Le foyer de rébellion est né chez les charbonniers d’Anzin et de Valenciennes. Le 17 mai, entre 200 et 300 mineurs (d’après Mark Jenning agent général de la compagnie) assiégèrent le siège de la compagnie situé dans le hameau Valenciennois de Saint-Waast-La-Haut en hurlant « A bas les Parisiens, vivent les Mathieu d’Anzin ». Ils demandèrent le retour du salaire à 34 sous et la tête de 3 ingénieurs très méprisant notamment Monnier. Ce dernier (dont la maison était à coté du siège) dut fuir pour ne pas être lynché et son domicile fut pillé. Le 18 en soirée, entre 100 et 150 mineurs se dirigent dans les fosses pour éteindre les machines à feu (pour l’épuisement des eaux du fond). Elles seront remises en route plus tard par le lieutenant de gendarmerie et ses hommes. D’autres mineurs parcourent les villages pour s’assurer que l’ensemble de la concession (d’Abscon à Vieux-Condé) est en grève. L’armée sous les ordres du Maréchal de camp de Rigny investit le pays minier avec plusieurs milliers d’hommes. Deux pièces d'artillerie traversèrent même Valenciennes. Dans cette dernière, les hussards ont chargé un groupe de mineurs qui occupait la fosse Lomprez... Dans ce contexte d’état de siège, la reprise est amorcée le 27 mai. Le préfet aurait donné des garanties à une délégation de 6 mineurs choisie par leurs camarades.

 

En application de la loi Le Chapelier de 1791 qui punissait à l’époque toute tentative de coalition ouvrière, 18 mineurs et 1 cabaretier furent jugés par les tribunaux.

 

En juin, le procès mit en lumière les terribles conditions de vie et de travail des charbonniers. Au cours de celui-ci, les maires de Valenciennes et d’Anzin (Jean-Baptiste Flamme et Joseph Mathieu) prirent la défense des ouvriers mineurs. Les avocats de la défense dénoncèrent « les mauvais traitements infligés aux mineurs » par la compagnie, ainsi que « les privilèges exorbitants » et « la passion de l’argent » de ses dirigeants…

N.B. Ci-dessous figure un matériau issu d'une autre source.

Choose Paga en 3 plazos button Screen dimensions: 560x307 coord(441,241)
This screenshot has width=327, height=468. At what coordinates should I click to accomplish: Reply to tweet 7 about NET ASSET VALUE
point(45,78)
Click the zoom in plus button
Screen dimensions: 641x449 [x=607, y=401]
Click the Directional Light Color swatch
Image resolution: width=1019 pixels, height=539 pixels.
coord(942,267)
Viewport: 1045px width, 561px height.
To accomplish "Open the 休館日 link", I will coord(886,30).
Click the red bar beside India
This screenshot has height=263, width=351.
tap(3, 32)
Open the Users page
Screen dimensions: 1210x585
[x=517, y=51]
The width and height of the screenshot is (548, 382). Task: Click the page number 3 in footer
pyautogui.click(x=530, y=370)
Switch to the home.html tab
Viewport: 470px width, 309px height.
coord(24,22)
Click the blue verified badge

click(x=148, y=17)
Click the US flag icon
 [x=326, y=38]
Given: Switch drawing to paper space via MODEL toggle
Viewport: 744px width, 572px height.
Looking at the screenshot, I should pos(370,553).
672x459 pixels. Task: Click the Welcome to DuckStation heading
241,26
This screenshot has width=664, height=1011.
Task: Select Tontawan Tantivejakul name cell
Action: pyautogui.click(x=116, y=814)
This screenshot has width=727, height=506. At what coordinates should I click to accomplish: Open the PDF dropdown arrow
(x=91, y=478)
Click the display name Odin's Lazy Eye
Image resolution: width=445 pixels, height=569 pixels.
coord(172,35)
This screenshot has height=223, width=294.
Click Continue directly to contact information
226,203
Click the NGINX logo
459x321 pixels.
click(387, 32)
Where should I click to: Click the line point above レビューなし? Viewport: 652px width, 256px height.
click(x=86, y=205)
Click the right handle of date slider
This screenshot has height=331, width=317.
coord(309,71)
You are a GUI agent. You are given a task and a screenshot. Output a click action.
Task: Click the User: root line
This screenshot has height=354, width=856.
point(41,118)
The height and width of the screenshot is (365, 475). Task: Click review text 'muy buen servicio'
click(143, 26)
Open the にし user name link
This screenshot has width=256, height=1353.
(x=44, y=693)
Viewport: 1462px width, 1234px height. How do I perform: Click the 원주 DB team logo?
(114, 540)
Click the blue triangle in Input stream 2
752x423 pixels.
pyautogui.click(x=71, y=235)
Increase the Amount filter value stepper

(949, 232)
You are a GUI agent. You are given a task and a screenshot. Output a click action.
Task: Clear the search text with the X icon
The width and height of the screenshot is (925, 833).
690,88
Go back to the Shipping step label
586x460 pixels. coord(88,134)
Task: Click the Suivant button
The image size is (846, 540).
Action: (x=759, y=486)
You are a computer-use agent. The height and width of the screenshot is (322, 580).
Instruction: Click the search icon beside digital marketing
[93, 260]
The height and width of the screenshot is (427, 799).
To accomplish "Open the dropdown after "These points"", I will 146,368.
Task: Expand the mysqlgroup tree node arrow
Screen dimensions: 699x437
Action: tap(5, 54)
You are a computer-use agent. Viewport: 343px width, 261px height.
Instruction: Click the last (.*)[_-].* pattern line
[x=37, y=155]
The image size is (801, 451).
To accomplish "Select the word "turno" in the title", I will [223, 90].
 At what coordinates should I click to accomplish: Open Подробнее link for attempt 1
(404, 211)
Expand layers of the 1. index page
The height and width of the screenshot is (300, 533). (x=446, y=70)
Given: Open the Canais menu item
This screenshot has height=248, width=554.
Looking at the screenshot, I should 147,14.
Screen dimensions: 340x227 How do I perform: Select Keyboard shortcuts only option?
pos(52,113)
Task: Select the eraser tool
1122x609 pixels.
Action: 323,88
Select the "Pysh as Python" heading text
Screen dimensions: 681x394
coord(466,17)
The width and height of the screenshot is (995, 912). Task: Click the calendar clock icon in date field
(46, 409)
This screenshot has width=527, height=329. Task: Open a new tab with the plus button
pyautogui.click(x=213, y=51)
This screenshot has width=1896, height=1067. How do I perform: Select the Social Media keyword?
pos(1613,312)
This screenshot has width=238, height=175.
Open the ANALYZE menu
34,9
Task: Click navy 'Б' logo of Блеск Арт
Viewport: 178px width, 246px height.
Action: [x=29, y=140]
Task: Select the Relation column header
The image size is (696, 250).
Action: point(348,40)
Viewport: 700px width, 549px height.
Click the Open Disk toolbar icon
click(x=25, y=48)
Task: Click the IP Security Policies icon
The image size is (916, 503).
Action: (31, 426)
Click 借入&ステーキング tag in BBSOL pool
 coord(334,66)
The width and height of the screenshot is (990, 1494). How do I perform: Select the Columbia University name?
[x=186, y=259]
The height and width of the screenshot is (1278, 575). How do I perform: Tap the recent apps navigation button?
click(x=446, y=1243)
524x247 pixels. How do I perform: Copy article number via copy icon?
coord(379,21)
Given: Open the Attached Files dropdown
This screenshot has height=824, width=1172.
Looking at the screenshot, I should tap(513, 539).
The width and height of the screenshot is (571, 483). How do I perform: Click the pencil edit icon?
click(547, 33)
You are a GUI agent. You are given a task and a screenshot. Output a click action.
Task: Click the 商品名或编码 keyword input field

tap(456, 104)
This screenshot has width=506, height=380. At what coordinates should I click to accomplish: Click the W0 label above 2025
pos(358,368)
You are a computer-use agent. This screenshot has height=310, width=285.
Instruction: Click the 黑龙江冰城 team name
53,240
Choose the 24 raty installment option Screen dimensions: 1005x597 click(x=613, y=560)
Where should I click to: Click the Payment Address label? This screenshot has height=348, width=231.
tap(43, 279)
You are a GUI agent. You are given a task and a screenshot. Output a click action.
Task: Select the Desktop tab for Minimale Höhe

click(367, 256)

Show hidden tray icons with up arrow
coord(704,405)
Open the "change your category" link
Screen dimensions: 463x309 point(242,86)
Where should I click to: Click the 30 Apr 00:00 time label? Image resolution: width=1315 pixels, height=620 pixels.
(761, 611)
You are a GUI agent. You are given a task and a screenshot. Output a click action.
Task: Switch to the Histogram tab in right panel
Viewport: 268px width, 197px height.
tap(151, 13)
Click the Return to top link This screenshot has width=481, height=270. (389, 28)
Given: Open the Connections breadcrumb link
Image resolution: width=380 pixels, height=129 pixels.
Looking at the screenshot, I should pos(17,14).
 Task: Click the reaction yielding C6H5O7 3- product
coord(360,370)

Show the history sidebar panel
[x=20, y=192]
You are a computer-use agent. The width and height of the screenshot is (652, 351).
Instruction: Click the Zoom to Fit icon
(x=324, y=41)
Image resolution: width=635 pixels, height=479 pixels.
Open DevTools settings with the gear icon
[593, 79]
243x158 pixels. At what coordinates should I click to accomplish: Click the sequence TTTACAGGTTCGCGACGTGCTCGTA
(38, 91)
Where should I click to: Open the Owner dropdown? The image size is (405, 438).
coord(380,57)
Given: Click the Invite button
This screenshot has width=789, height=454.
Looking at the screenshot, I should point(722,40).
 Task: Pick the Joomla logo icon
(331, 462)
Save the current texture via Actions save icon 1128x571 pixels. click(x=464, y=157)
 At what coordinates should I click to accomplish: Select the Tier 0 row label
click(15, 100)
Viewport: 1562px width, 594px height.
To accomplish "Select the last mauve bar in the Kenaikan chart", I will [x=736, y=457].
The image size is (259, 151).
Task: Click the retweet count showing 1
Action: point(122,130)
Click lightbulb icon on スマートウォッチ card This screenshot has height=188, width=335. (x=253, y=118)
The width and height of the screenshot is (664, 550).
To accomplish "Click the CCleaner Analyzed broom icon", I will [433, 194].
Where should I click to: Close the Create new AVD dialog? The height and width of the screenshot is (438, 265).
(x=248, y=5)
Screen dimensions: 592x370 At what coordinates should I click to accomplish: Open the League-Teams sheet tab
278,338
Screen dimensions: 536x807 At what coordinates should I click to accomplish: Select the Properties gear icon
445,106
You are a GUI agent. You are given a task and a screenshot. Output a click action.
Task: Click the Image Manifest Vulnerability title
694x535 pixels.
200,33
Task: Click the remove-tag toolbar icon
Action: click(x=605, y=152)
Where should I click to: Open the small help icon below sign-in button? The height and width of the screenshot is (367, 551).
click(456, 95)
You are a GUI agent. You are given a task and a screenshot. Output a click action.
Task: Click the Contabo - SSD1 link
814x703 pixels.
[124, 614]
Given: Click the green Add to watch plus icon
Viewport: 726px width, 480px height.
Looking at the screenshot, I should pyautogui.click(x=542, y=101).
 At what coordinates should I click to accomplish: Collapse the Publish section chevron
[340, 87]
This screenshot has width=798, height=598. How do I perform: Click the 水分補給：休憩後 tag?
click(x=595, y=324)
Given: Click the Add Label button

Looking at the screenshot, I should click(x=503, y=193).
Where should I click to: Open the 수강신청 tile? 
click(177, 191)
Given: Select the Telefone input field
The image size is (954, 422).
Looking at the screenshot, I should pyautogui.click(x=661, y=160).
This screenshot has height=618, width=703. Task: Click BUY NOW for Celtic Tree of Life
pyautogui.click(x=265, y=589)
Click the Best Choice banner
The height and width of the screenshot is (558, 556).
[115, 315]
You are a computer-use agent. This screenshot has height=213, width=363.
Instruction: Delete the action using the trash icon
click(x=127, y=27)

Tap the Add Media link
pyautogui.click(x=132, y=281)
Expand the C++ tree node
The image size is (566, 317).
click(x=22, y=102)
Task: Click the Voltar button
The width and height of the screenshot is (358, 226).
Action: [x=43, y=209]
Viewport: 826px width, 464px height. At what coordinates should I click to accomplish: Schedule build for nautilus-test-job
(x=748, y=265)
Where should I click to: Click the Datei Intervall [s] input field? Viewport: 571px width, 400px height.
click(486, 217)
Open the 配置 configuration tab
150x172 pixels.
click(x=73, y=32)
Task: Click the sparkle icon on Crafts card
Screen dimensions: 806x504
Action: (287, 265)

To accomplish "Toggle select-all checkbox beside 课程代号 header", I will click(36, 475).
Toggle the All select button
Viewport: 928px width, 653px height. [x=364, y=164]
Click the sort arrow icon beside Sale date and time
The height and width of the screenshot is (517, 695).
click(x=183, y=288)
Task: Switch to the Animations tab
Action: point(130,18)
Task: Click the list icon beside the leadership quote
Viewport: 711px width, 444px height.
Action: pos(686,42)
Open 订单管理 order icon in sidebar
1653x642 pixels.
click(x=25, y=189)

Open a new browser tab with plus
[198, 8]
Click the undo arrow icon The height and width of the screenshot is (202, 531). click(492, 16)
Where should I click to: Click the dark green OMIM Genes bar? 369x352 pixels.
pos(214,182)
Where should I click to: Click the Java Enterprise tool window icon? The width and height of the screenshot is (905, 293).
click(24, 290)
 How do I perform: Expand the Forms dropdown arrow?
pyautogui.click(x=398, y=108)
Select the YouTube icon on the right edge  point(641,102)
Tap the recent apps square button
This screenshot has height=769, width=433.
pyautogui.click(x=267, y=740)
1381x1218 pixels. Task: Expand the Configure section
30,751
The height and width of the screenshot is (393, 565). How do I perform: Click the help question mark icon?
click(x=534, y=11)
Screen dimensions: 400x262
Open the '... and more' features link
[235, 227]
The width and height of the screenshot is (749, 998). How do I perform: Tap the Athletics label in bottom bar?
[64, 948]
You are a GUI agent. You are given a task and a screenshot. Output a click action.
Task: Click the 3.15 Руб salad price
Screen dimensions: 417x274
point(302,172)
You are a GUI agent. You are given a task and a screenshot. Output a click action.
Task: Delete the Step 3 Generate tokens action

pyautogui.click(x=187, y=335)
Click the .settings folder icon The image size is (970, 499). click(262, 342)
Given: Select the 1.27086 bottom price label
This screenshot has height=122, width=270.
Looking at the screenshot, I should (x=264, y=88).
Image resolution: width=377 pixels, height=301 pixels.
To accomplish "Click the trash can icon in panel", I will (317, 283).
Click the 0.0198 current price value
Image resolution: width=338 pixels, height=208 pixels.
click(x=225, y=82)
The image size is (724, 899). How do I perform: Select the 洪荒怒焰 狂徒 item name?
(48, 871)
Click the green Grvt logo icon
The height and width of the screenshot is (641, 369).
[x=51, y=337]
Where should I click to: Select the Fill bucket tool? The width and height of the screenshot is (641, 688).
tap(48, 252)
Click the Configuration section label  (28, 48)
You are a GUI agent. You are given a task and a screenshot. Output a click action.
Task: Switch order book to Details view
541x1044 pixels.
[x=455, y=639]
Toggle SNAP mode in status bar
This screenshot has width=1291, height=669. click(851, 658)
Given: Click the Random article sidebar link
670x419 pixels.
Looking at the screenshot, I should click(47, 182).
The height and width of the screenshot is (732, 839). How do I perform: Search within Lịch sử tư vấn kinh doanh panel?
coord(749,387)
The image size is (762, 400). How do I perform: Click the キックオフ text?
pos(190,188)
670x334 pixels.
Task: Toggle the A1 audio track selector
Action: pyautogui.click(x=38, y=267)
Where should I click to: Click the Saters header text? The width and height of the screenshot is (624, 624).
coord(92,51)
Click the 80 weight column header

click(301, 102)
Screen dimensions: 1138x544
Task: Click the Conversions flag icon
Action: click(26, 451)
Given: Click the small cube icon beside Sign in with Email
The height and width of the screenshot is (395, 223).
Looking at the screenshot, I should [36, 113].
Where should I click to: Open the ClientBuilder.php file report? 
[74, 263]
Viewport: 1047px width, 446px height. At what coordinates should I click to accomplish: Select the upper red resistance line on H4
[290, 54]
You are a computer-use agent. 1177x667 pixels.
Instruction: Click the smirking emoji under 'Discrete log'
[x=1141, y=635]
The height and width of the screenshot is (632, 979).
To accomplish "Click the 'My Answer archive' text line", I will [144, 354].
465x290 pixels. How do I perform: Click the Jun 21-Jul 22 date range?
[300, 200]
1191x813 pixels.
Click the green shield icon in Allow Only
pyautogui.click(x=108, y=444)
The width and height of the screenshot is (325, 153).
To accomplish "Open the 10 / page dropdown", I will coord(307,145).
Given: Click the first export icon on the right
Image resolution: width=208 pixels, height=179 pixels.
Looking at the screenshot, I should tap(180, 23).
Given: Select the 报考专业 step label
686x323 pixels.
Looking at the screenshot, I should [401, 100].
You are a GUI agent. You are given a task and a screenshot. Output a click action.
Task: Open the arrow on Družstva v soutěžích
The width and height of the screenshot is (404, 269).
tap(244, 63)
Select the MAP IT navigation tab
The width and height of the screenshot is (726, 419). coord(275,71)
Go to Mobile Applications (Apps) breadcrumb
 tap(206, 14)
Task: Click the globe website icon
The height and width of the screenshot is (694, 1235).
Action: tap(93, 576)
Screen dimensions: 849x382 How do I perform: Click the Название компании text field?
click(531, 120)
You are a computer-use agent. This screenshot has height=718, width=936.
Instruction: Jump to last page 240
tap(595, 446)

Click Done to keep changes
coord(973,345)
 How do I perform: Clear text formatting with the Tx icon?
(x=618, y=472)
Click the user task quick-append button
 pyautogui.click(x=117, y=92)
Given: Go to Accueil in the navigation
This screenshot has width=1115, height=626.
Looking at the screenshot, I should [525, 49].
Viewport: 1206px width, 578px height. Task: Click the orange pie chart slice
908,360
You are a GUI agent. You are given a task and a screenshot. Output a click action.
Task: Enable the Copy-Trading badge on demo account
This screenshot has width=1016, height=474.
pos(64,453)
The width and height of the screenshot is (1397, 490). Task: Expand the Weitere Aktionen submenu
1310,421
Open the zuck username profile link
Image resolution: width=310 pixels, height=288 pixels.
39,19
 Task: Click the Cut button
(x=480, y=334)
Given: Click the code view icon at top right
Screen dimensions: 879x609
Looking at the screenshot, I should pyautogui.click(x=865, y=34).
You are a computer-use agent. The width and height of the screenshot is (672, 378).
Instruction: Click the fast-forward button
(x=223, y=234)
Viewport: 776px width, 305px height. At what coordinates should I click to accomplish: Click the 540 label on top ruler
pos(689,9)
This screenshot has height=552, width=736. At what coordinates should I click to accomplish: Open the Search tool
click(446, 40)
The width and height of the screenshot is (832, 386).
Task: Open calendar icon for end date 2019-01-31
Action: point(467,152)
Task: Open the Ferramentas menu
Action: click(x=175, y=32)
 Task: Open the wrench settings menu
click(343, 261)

13 ouvriers furent acquittés et 6 furent condamnés à des peines de prison allant de 8 jours à 1 mois. L’opinion publique qui suivit les débats via la presse fit pencher la balance. La compagnie dut céder et rétablir les salaires au 1er juillet 1833.

 

L’émeute des quatre sous fut la genèse des grands conflits sociaux que menèrent les mineurs pour améliorer leur condition de vie.